E’ una Mirandolina arguta, sagace e tutt’altro che leziosa e civettuola quella messa in scena da Sonia Bergamasco che ha portato al Teatro Nuovo Giovanni da Udine La Locandiera, capolavoro di Carlo Goldoni, nella produzione del Teatro Stabile dell’Umbria.
La Locandiera, commedia di carattere in tre atti, debuttò a Venezia nel 1752 e fu rivoluzionaria in quanto prima opera della letteratura italiana ad avere una donna come protagonista.
Donna moderna, conscia delle proprie capacità, che sa ciò che vuole dalla vita, Mirandolina è la proprietaria della locanda fiorentina dove alloggiano tre nobili signori, un Conte, un Marchese e un Cavaliere. Lei, bella ed intelligente, proviene da una differente classe sociale ed ha sempre vissuto del proprio lavoro. Osserva i tre con distacco e sufficienza, si prende gioco delle loro piccolezze e delle loro miserie. Tutti si innamorano di lei, il suo fascino e il suo potere seduttivo ammalia gli avventori, ma non è affatto una donna facile. E’, in realtà, una donna che ama conquistare ma difficilmente è conquistata. Anche il Conte e il Marchese, imbalsamati e pomposi, sono innamorati di lei e a lei si propongono uno con le sue ricchezze e l’altro con il suo titolo. Ma è il Cavaliere che la intriga: è un misogino e rabbioso uomo che odia le donne, la tratta bruscamente e la umilia. Sarà il suo atteggiamento a scatenare in Mirandolina il desiderio di farlo cascare ai suoi piedi. Quello che le interessa però non è il matrimonio: ‘a maritarmi non ci penso nemmeno; non ho bisogno di nessuno; vivo onestamente, e godo la mia libertà’. Tutto ciò che le interessa è: ‘vedermi servita, vagheggiata, adorata’ e l’astioso disinteresse del Cavaliere di Ripafratta stuzzica la sua vanità. Il piano è quello di farlo capitolare. La sua abilità di seduttrice avrà la meglio sul riottoso cavaliere che nel giro di un giorno si innamora perdutamente di lei. Ma sarà anche Mirandolina ad avere un cedimento, lei che si diceva certa di non innamorarsi mai. Si rende però subito conto di essere andata oltre e fa un passo indietro scatenando le ire del Cavaliere. Ed è a questo punto, rinsavita ed un poco spaventata, che entrano in gioco il suo pragmatismo e la sua saggezza. Decide di non cedere al denaro del Conte, al titolo del Marchese e neppure al Cavaliere, sua ultima conquista, ma di dare una svolta alla sua vita e mettere in soffitta le sue convinzioni concedendo la mano al fidato cameriere Fabrizio da sempre al suo fianco nella gestione del suo lavoro e della sua vita.

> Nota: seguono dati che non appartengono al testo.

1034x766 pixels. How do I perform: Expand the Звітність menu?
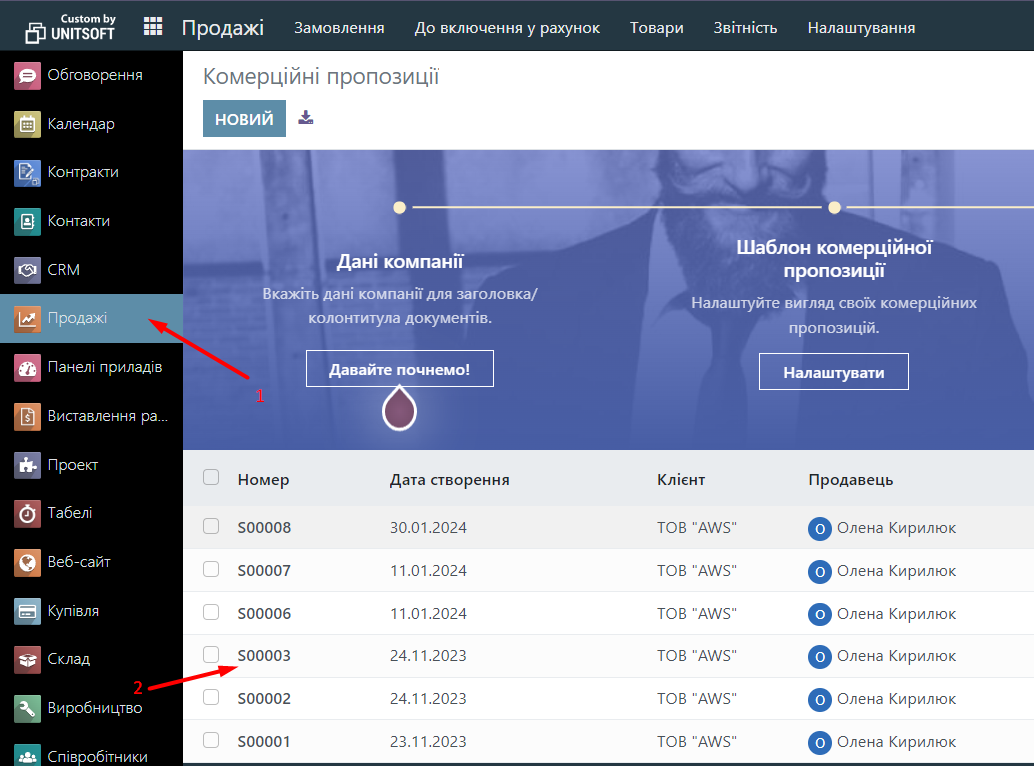click(745, 27)
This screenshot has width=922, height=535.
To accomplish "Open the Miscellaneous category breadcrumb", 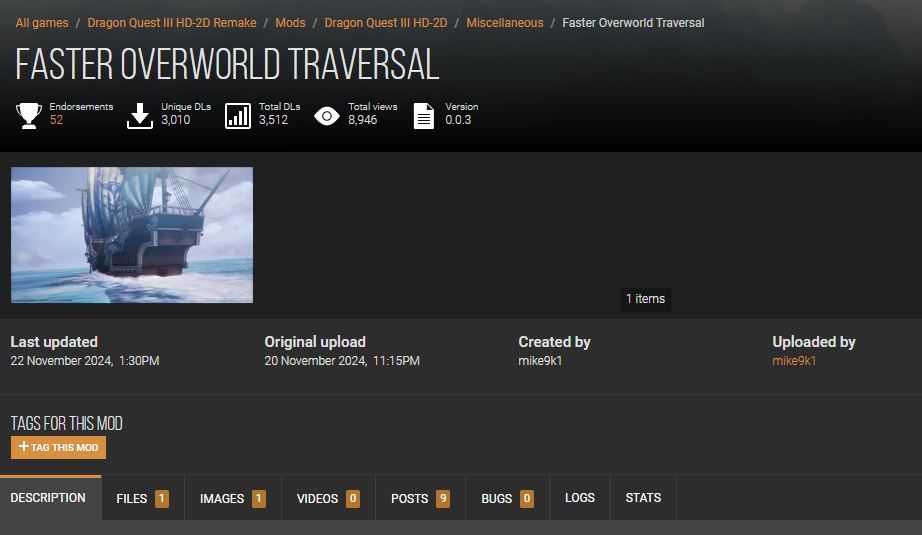I will [x=505, y=23].
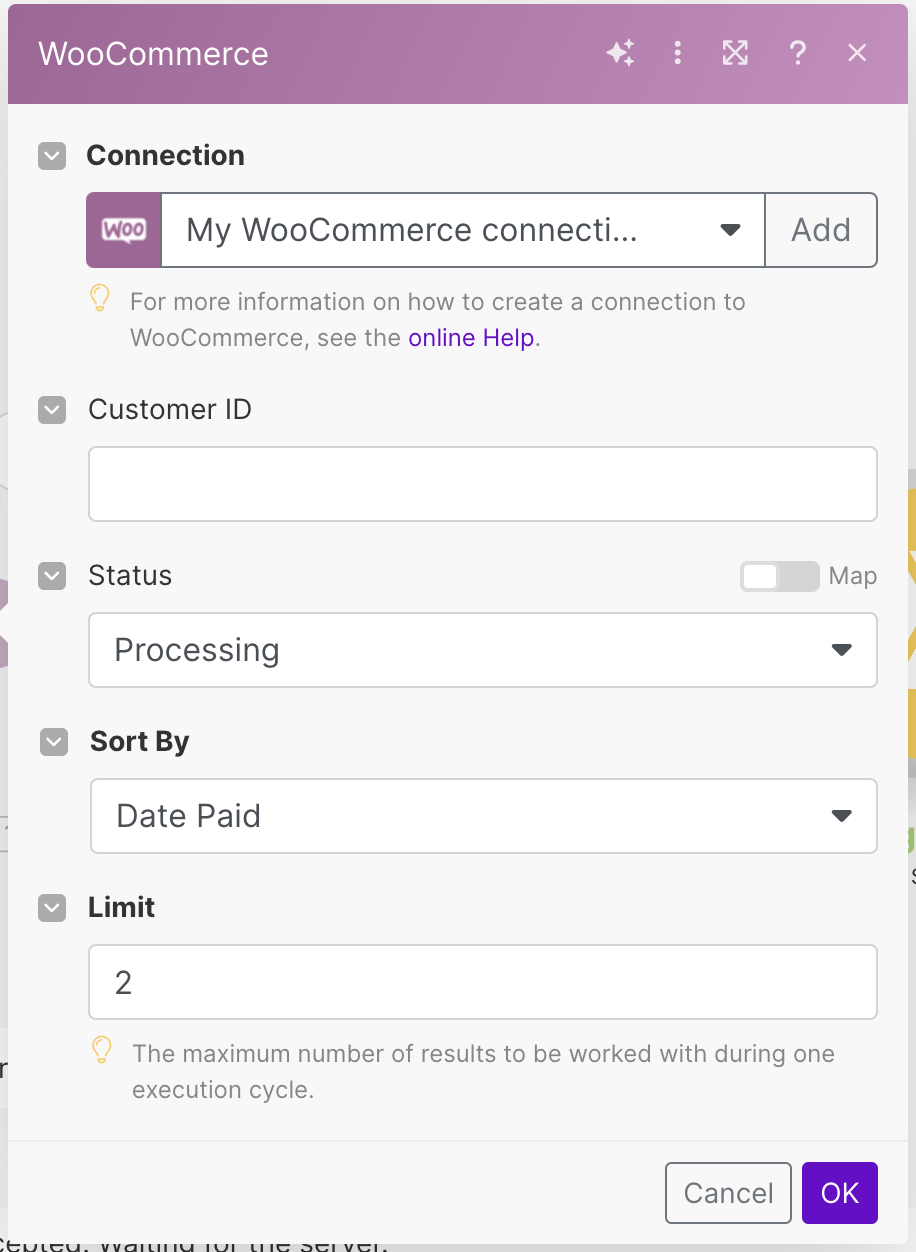Open the My WooCommerce connection dropdown
916x1252 pixels.
point(462,230)
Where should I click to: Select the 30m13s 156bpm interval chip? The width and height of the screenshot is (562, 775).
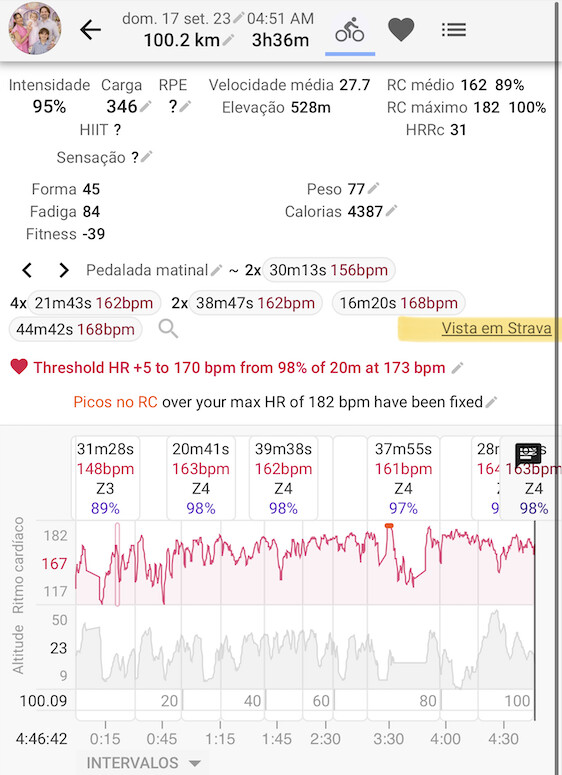point(328,270)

Nelle note di regia Antonio Latella, che firma lo spettacolo, afferma di avere puntato il faro sulla scelta definita politica di Mirandolina che scegliendo di sposare Fabrizio si sbarazza in un colpo solo della aristocrazia intera e nobilita il popolo lavoratore e la borghesia.
L’interessante allestimento ha prediletto scenografie moderne ed essenziali così come sono i costumi: abbandonati trine merletti e belletti, Mirandolina si aggira scalza e veste una semplice camicia bianca; il Marchese veste jeans e maglione; il Cavaliere pigiama, infradito e cappotto; pantaloni di una tuta il Conte. Ad accompagnare in alcuni momenti la vicenda un sottofondo jazz e qualche nota rock.
Ad affiancare una brava Sonia Bergamasco, Ludovico Fededenghi nel ruolo del Cavaliere di Ripafratta, Giovanni Franzoni e Francesco Manetti rispettivamente Marchese di Forlipopoli e Conte di Albafiorita.